'''
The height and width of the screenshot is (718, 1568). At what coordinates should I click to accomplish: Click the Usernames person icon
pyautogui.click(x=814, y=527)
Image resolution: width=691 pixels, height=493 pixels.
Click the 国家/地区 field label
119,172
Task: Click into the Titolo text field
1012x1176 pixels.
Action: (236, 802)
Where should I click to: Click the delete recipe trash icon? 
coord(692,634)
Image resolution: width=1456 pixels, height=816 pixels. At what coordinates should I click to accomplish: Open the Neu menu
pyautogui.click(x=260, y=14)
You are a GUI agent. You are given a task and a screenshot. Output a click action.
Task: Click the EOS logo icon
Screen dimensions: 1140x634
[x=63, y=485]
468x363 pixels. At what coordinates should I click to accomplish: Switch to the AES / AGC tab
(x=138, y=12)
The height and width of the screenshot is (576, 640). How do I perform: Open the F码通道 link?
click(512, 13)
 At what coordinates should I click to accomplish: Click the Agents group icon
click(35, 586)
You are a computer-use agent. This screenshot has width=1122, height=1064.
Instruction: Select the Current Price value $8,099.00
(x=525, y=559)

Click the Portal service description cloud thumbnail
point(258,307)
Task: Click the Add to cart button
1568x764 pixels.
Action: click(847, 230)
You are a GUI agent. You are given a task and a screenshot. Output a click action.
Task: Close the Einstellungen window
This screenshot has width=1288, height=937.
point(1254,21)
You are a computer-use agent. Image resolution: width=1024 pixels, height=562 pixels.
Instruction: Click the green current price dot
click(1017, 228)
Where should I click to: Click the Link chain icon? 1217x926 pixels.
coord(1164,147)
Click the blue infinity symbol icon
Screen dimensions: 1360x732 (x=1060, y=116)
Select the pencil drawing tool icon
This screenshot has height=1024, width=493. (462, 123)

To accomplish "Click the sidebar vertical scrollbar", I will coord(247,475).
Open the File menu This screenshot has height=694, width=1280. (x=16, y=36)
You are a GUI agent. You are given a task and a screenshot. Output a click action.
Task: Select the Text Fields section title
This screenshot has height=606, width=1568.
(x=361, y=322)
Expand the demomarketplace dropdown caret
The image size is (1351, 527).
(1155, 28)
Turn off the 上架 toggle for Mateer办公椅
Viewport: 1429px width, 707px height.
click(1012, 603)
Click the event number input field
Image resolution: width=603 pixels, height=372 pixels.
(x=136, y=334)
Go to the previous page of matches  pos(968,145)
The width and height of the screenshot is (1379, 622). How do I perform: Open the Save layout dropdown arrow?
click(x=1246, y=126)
'''
Aim of the task: Set down the whole listing once more, precisely as written.

Result of the task:
The height and width of the screenshot is (718, 1568). At what coordinates should I click to accomplish: Click the Usernames person icon
pyautogui.click(x=814, y=527)
Image resolution: width=691 pixels, height=493 pixels.
Click the 国家/地区 field label
119,172
Task: Click into the Titolo text field
1012x1176 pixels.
Action: (236, 802)
Where should I click to: Click the delete recipe trash icon? 
coord(692,634)
Image resolution: width=1456 pixels, height=816 pixels. At what coordinates should I click to accomplish: Open the Neu menu
pyautogui.click(x=260, y=14)
You are a GUI agent. You are given a task and a screenshot. Output a click action.
Task: Click the EOS logo icon
Screen dimensions: 1140x634
[x=63, y=485]
468x363 pixels. At what coordinates should I click to accomplish: Switch to the AES / AGC tab
(x=138, y=12)
The height and width of the screenshot is (576, 640). How do I perform: Open the F码通道 link?
click(512, 13)
 At what coordinates should I click to accomplish: Click the Agents group icon
click(35, 586)
You are a computer-use agent. This screenshot has width=1122, height=1064.
Instruction: Select the Current Price value $8,099.00
(x=525, y=559)

Click the Portal service description cloud thumbnail
point(258,307)
Task: Click the Add to cart button
1568x764 pixels.
Action: click(847, 230)
You are a GUI agent. You are given a task and a screenshot. Output a click action.
Task: Close the Einstellungen window
This screenshot has width=1288, height=937.
point(1254,21)
You are a computer-use agent. Image resolution: width=1024 pixels, height=562 pixels.
Instruction: Click the green current price dot
click(1017, 228)
Where should I click to: Click the Link chain icon? 1217x926 pixels.
coord(1164,147)
Click the blue infinity symbol icon
Screen dimensions: 1360x732 (x=1060, y=116)
Select the pencil drawing tool icon
This screenshot has height=1024, width=493. (462, 123)

To accomplish "Click the sidebar vertical scrollbar", I will coord(247,475).
Open the File menu This screenshot has height=694, width=1280. (x=16, y=36)
You are a GUI agent. You are given a task and a screenshot. Output a click action.
Task: Select the Text Fields section title
This screenshot has height=606, width=1568.
(x=361, y=322)
Expand the demomarketplace dropdown caret
The image size is (1351, 527).
(1155, 28)
Turn off the 上架 toggle for Mateer办公椅
Viewport: 1429px width, 707px height.
click(1012, 603)
Click the event number input field
Image resolution: width=603 pixels, height=372 pixels.
(x=136, y=334)
Go to the previous page of matches  pos(968,145)
The width and height of the screenshot is (1379, 622). How do I perform: Open the Save layout dropdown arrow?
click(x=1246, y=126)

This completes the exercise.